Over 300 persons lost their lives in the Cholera Epidemic of 1849, which took place between July 1, 1849 and September 7, 1849. Cholera struck Sandusky again in 1852 and in 1854, but not as severely as the 1849 epidemic.

Two sources which include historical details about the cholera epidemics in Sandusky are chapter XIV of Hewson Peeke’s A Standard History of Erie County, Ohio, published in 1916, and chapter 9 of Sandusky Then and Now.

Another outstanding resource relating to the cholera epidemic of 1849 is Cholera Victims of 1849 in Sandusky, Erie County, Ohio, by Katharyn L. (Huss) Wunderley. Mrs. Wunderley, who was an avid genealogist, spent hundreds of hours researching the names of the individuals who perished from cholera in 1849. She consulted the above two books, along with History of Erie County, Ohio, edited by Lewis Cass Aldrich, local newspapers, church records, and cemetery records. Two other resources used in Mrs. Wunderley’s research were the Cholera Hospital Register and the Cholera of 1849 and the Opinions of Medical and Other Professional Gentlemen in Regard to Its Origin and Proper Treatment, both accessible at the Ohio Memory Online Scrapbook.

Wednesday, September 07, 2011

Program Announcement: Civil War Cemetery Walks

First session is today!

Join Maggie Marconi, Museum Administrator, for the newest Cemetery Walk at Oakland Cemetery on Wednesday, September 7, at 10:00 a.m.; Thursday, September 8, at 10:00 a.m. or Saturday, September 10, at 10:00 a.m. In honor of the Civil War Sesquicentennial, we will examine the roles played by Sandusky residents in the Civil War, both on the home front and the war front.

As this is a walking tour, please wear appropriate shoes and outerwear and be prepared to stand or walk for at least an hour. Registration is requested. To register, call 419-625-3834 and press 0 to speak with a switchboard operator (10-5, Monday-Friday) or press Option 6 to leave a message.

Looking for an innovative new way to experience the Civil War Heroes Cemetery Walk? Print out our Smartphone walking tour brochure and give it a try!

Tuesday, September 06, 2011

A View of Castalia in 1930

The picture above was taken by Mound Photographers about 1930. At this time the Blue Hole Restaurant was on Route 269 in the heart of Castalia, where Kuns Family Medicine is now located. A Fleet Wing service station was on the south side of the street. Note that the street is made of bricks. At the top of the Blue Hole Restaurant building is a sign indicating that the entrance to the Blue Hole is only 2000 feet away. A long time tourist attraction, the Blue Hole is now privately owned and closed to the general public. You can read more about the Blue Hole and Margaretta Township in Glenn Kuebeler’s book Castalia, Cold Creek, and the Blue Hole.

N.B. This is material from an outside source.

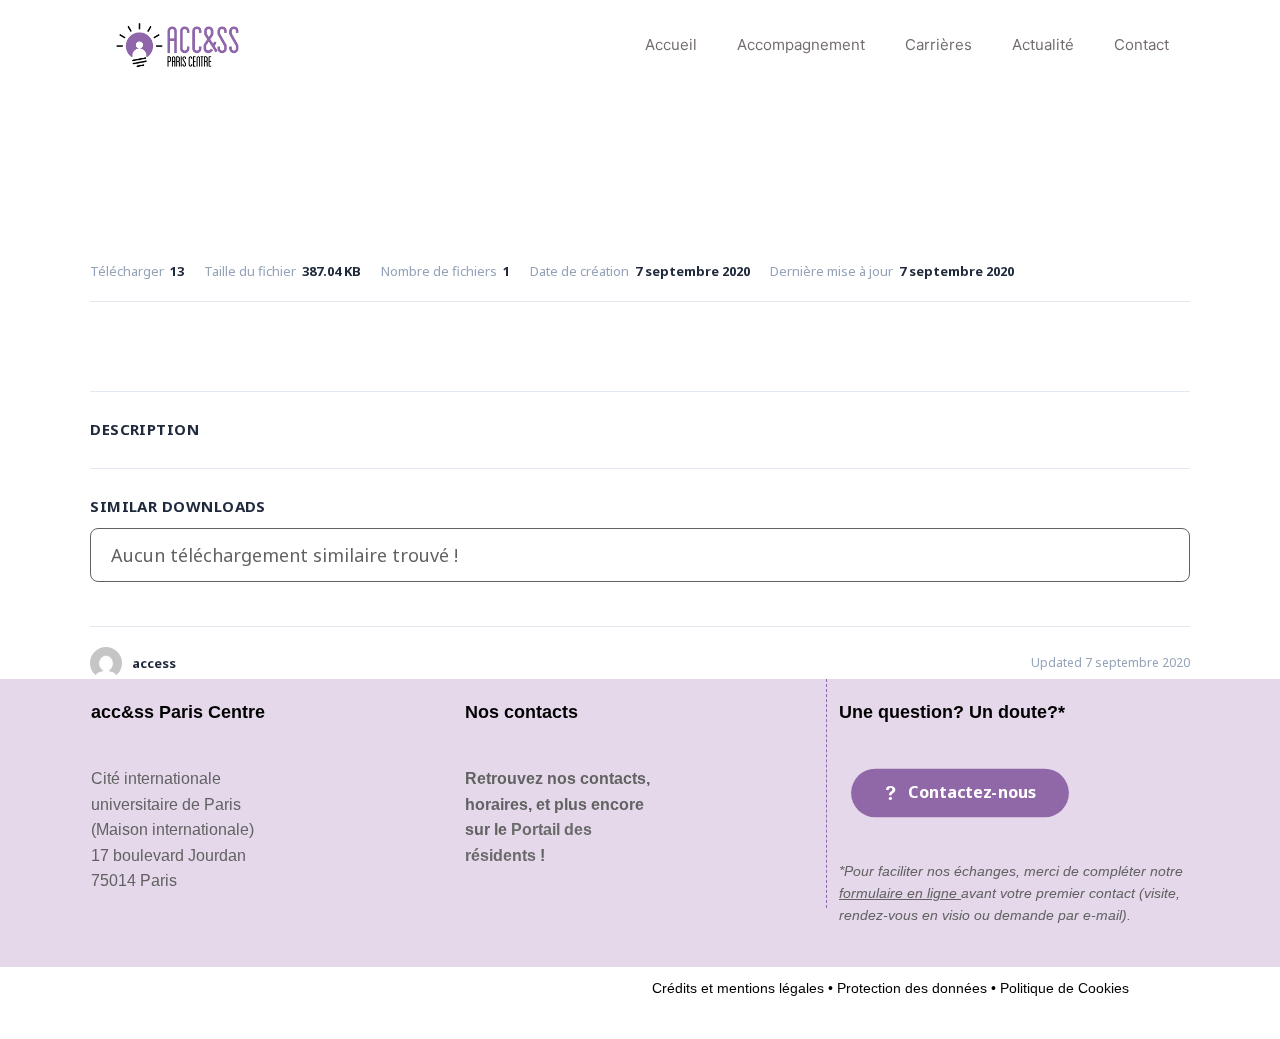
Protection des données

Saturday, September 03, 2011

William Coles, Businessman, Public Servant

William Coles immigrated to Sandusky, Ohio in 1848, from King’s Cliff, England. He was only two years old at the time he came to the United States. Mr. Coles was Sandusky’s first safety director. He served on several other municipal boards in Sandusky throughout his life. From 1898 to 1910, Mr. Coles operated a transfer and drayage business at the foot of Columbus Avenue. Pictured below are several employees and horses associated with the business.

A tribute to William Coles by members of the Masonic Lodge in Sandusky stated in part: “He has lived in Sandusky all his life and has been identified with its business interests in many ways. His priorities as a pioneer are challenged by none. Almost any morning, winter or summer, if you are out early enough, you will meet him coming up town from his home on Second Street with an elastic step and bright eye that are indicative of his youthful spirit.” William Coles took an active interest in Masonic work for 43 years, and he was raised to the Sublime Degree of Master Mason on May 20, 1889. On June 30, 1933, William Coles did suddenly at his home at 915 Second Street in Sandusky. Funeral services for Mr. Cole were held at the family residence under the auspices of Science Lodge No. 50. Burial was at Oakland Cemetery. A lengthy obituary for William Coles is found in the 1933 Obituary Notebook at the Sandusky Library.